Forgetting the past isn't such a big deal these days. Geezerhood comes equipped with an automatic sensor that momentarily deletes things along the way. I'll go repetitive and share what someone told me a few years ago, again---
The human brain is like a bucket. From the moment of birth throughout life we put
things into that bucket. At some point in time the bucket becomes full and memories
start falling out. What falls out first in what was put in there last. That's why we can't
remember what we had for breakfast this morning but we can remember a common
event that happened 60 years ago. Yuk! Yuk! And true.
It's one of the new guessing games those of us in the senior adult cohort get to play---doing the multiple choice options of why we walked into a room or what was on the grocery list. Still, the elusive answers usually pop into view as we recite the alphabet or scroll through the notes on our mobile phone.
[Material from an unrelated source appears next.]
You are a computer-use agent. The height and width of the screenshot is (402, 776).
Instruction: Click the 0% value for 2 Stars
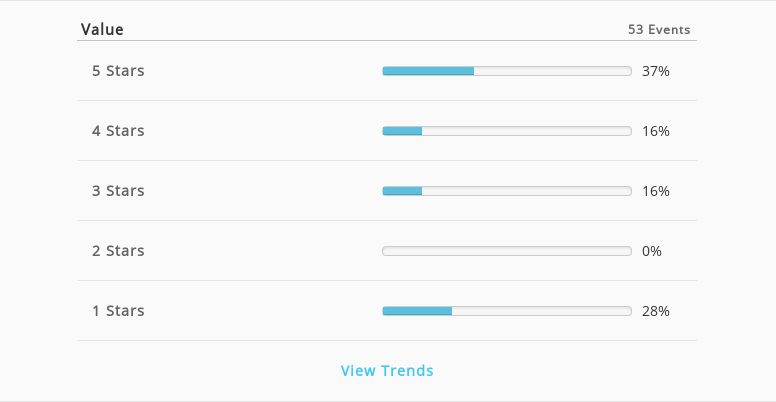[652, 251]
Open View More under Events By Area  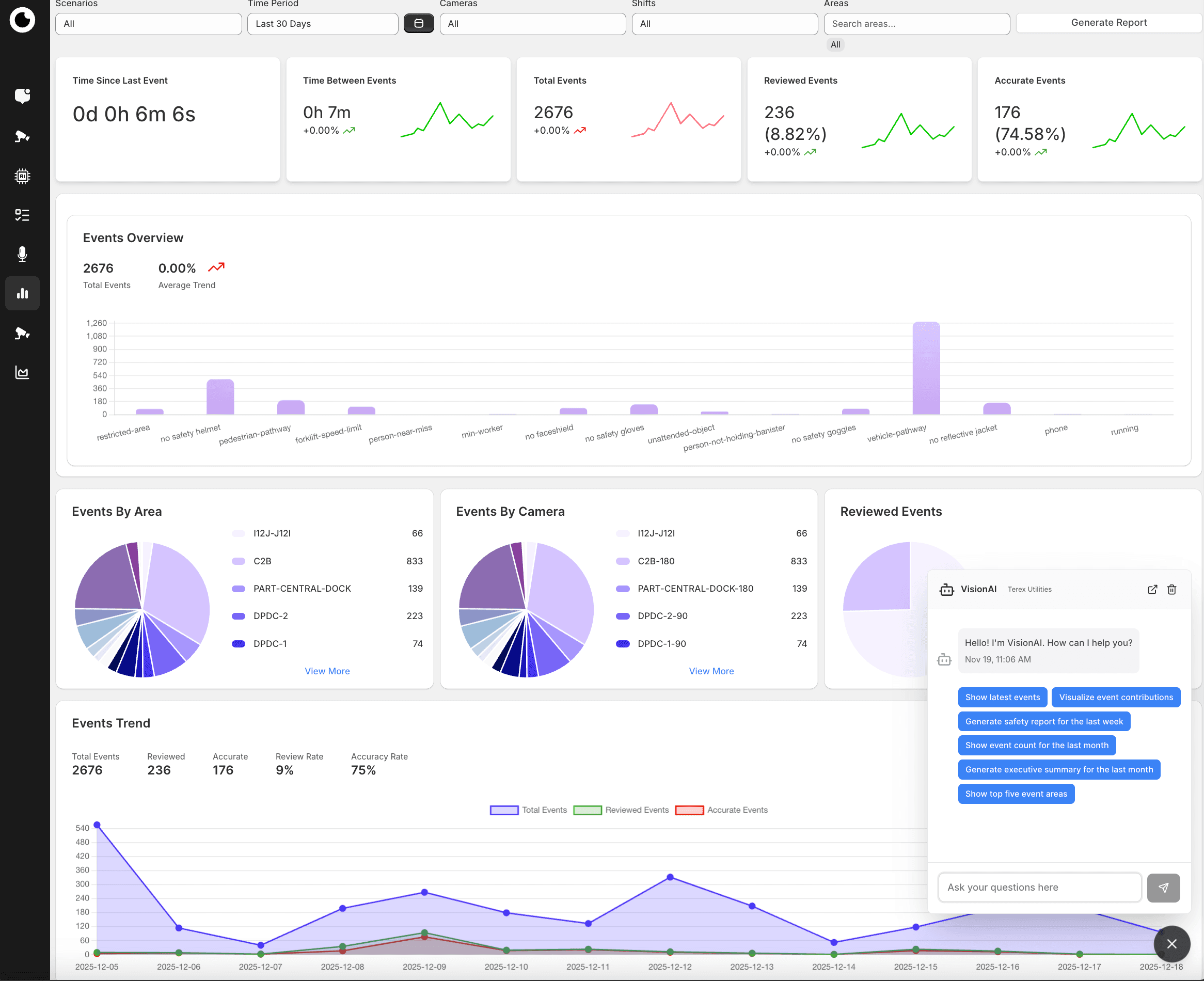click(327, 671)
Now, what was that password?
Whether or not we can actually forget something is a matter of debate among the experts in the neuroscience department. The confusion about where the past fits into our life plan is equally perplexing. Our Christian worldview and the eternal promises of God compel us to lean forward in life, a preference for the joys and blessings that await us. In the same way we know that the past offers us educational advantages. We can value the past because it is our teacher. But, then, there are Scriptures about forgetting the past. Make note of what the Apostle Paul wrote to the Philippians---
Brothers, I do not consider that I have made it my own. But one thing I do: forgetting
what lies behind and straining forward to what lies ahead, I press on toward the goal
for the prize of the upward call of God in Christ Jesus.
Philippians 3: 13-14, ESV
This instruction caused me some confusion several years ago when trying to get a handle on the influences of past, present, and future on my pastoral calling and church service. At first glance the Apostle's words seemed contradictory---commands to forget the past, which I thought was my teacher, while straining forward toward the goal of the upward call of God. It puzzled me that I should value the past because of its learning potential but still fughedaboutit (forgive my slang). The straining toward the goal part made perfect sense because our basic orientation should be one of leaning forward.
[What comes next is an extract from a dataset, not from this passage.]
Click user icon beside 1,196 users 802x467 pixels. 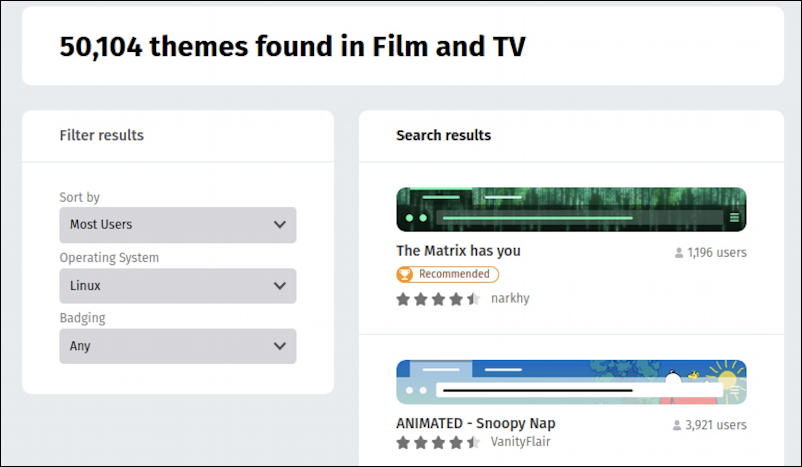(x=679, y=253)
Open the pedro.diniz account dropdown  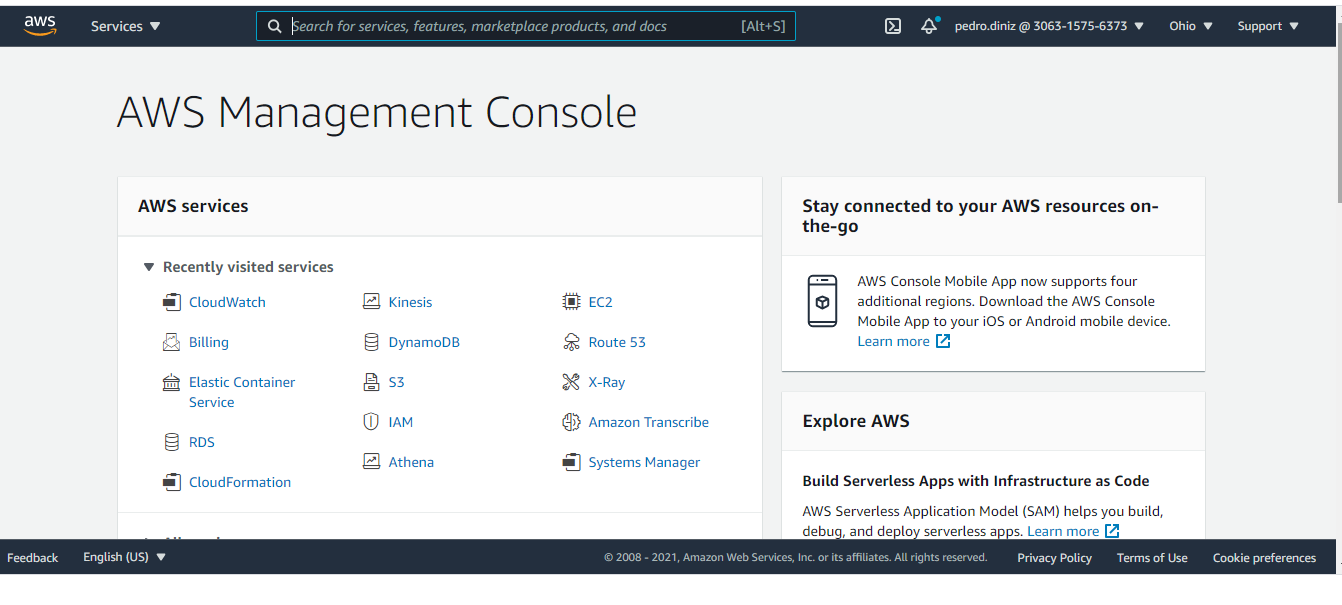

That's when I did the word study around the Greek term the Apostle used to define the act of "forgetting". It's not all that complicated. He used a compound word built around the Greek word "lambano", Strong's Concordance # 2983. It means "to take", or "to take up with the hand", or "to take up a thing to be carried". Forgetting the past isn't about erasing it, eliminating it, or changing it. They are all virtually impossible for us humans except maybe when we reach our golden years. Forgetting the past in the Philippians passage is about taking it hand and moving it out of the way so that the past doesn't impede our forward movement. Paul's word portray a conscious, deliberate, personal decision to prevent the past from being an obstacle to our spiritual progress. Lay hands on that troubling stuff back there, move it out of out path, and leave it over there. The past can still teach us from that angle.
There are many other Bible passages that encourage this same thought. Isaiah 43: 18-19 is one example---
Remember not the former things, nor consider the things of old. Behold, I am doing a
new thing; now it springs forth, do you not perceive it? I will make a way in the
wilderness and rivers in the desert.
Isaiah 43: 18-19, ESV
Surely God didn't want his people to forget the miracles of the Exodus, how he delivered them from peril during forty years in the wilderness, his guiding them to the Land of Promise. No. God didn't want them to worship their past and miss the joys of the new thing he was doing.
It's a lesson we've stopped teaching in the past couple of generations. We've become so egocentric and self-serving we won't move those things that are distasteful to us out of way and leave them over there. So, we de-face things of value to other people, destroy monuments and memorials that mean something to many fellow citizens, and lose our traction in forward movement toward the glorious promises God has made to us.
Forget the past? Sure. It just means to take those troublesome past events in your hands, move them out of the way, and leave them over there out of your path forward.